We have seen, and can see from the present example, that the linear system in Newton's method contains all the terms present in the system that arises in the Picard iteration method. The extra terms in Newton's method can be multiplied by a factor such that it is easy to program one linear system and set this factor to 0 or 1 to generate the Picard or Newton system.
For a Galerkin-type discretization, which may be developed into a finite element method, we first need to derive the variational problem. Let \( V \) be an appropriate function space with basis functions \( \sequencei{\baspsi} \). Because of the Dirichlet condition at \( x=L \) we require \( \baspsi_i(L)=0 \), \( i\in\If \). The approximate solution is written as \( u = D + \sum_{j\in\If}c_j\baspsi_j \), where the term \( D \) can be viewed as a boundary function needed to implement the Dirichlet condition \( u(L)=D \).

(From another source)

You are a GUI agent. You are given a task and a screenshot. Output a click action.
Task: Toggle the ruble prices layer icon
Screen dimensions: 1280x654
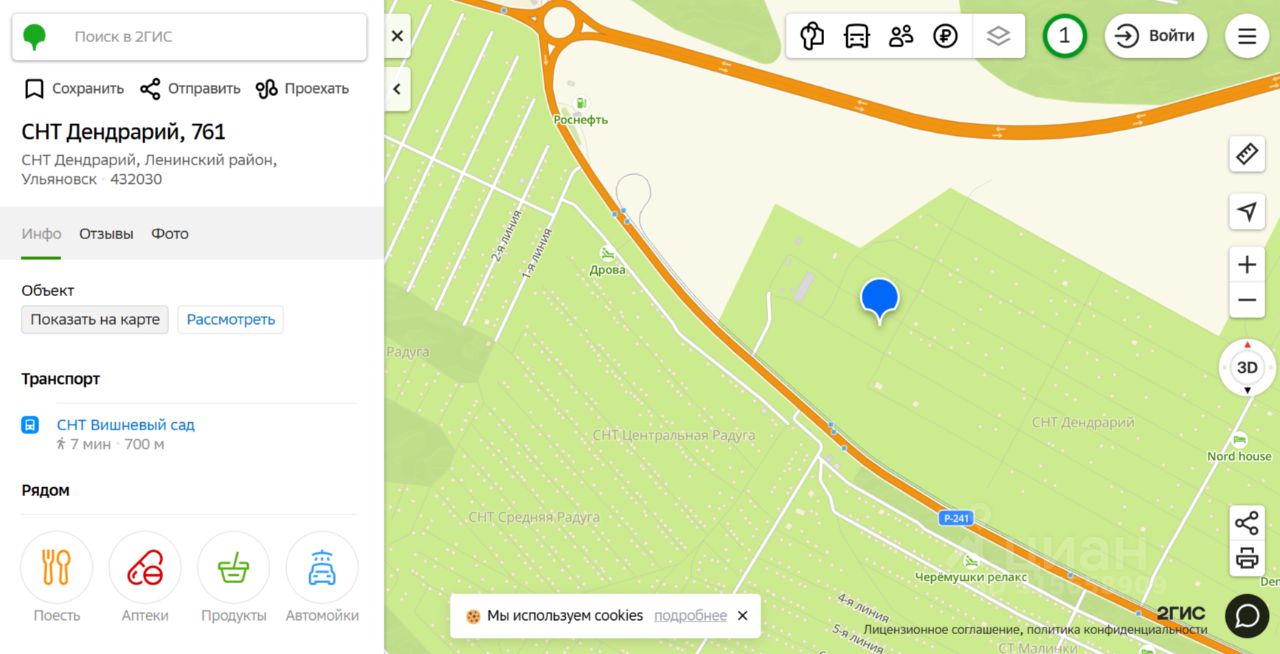[945, 36]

Using Galerkin's method, we multiply the differential equation by any \( v\in V \) and integrate terms with second-order derivatives by parts: $$ \int_0^L \dfc(u)u^{\prime}v^{\prime}\dx + \int_0^L auv\dx = \int_0^L f(u)v\dx + [\dfc(u)u^{\prime}v]_0^L,\quad \forall v\in V\tp $$ The Neumann condition at the boundary \( x=0 \) is inserted in the boundary term: $$ [\dfc(u)u^{\prime}v]_0^L = \dfc(u(L))u^{\prime}(L)v(L) - \dfc(u(0))u^{\prime}(0)v(0) = 0 - Cv(0)=-Cv(0)\tp $$ (Recall that since \( \baspsi_i(L)=0 \), any linear combination \( v \) of the basis functions also vanishes at \( x=L \): \( v(L)=0 \).) The variational problem is then: find \( u\in V \) such that $$ \begin{equation} \int_0^L \dfc(u)u^{\prime}v^{\prime}\dx + \int_0^L auv\dx = \int_0^L f(u)v\dx - Cv(0),\quad \forall v\in V\tp \tag{38} \end{equation} $$
To derive the algebraic equations, we note that \( \forall v\in V \) is equivalent with \( v=\baspsi_i \) for \( i\in\If \). Setting \( u=D+\sum_jc_j\baspsi_j \) and sorting terms results in the linear system $$ \begin{equation} \sum_{j\in\If}\left( \int_0^L \dfc(D+\sum_{k\in\If}c_k\baspsi_k) \baspsi_j^{\prime}\baspsi_i^{\prime}\dx\right)c_j = \int_0^L f(D+\sum_{k\in\If}c_k\baspsi_k)\baspsi_i\dx - C\baspsi_i(0),\quad i\in\If\tp \end{equation} $$
Methods that use the Galerkin or weighted residual principle face a fundamental difficulty in nonlinear problems: how can we integrate a terms like \( \int_0^L \dfc(\sum_{k}c_k\baspsi_k)\baspsi_i^{\prime}\baspsi_j^{\prime}\dx \) and \( \int_0^L f(\sum_{k}c_k\baspsi_k)\baspsi_i\dx \) when we do not know the \( c_k \) coefficients in the argument of the \( \dfc \) function? We can resort to numerical integration, provided an approximate \( \sum_kc_k\baspsi_k \) can be used for the argument \( u \) in \( f \) and \( \dfc \). This is the approach used in computer programs.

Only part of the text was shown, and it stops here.